_Work request_: With the line containing "Switch posture evaluation to Any" as the start and the line containing "Image resolution: width=1096" as the end, transcribe that span of the entries below exactly, including both.

_Provided material_:

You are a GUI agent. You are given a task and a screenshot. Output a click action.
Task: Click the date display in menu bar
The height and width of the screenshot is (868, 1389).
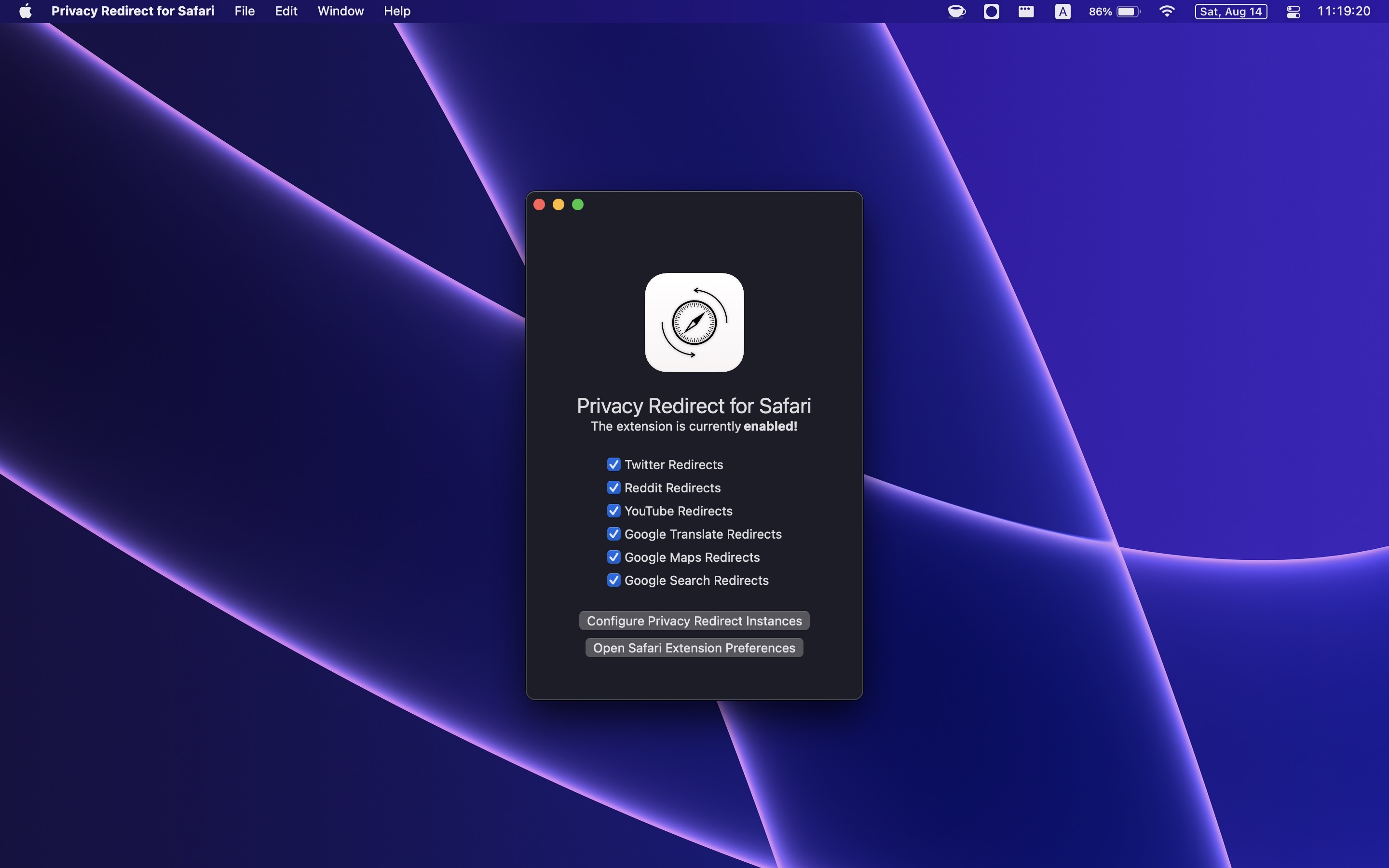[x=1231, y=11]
==
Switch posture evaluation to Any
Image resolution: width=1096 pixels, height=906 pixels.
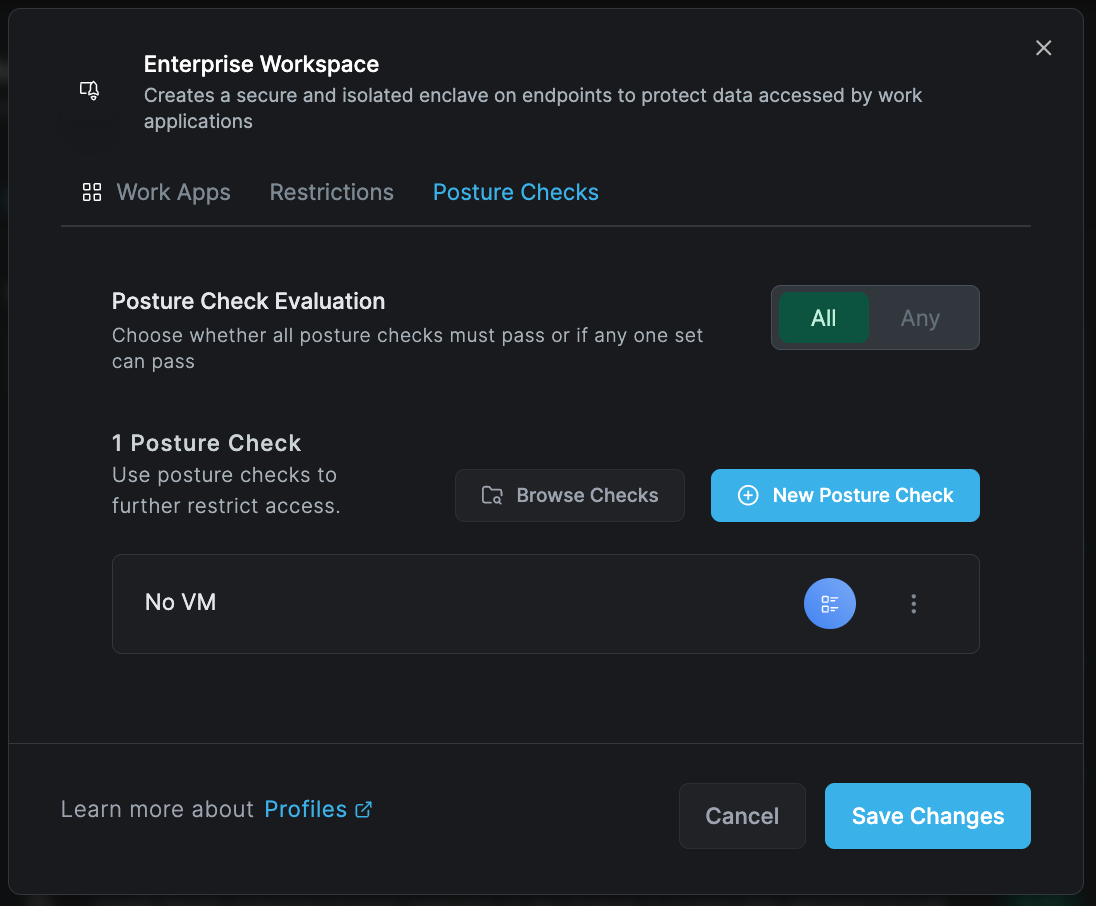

_Task answer_:
Switch posture evaluation to Any
Image resolution: width=1096 pixels, height=906 pixels.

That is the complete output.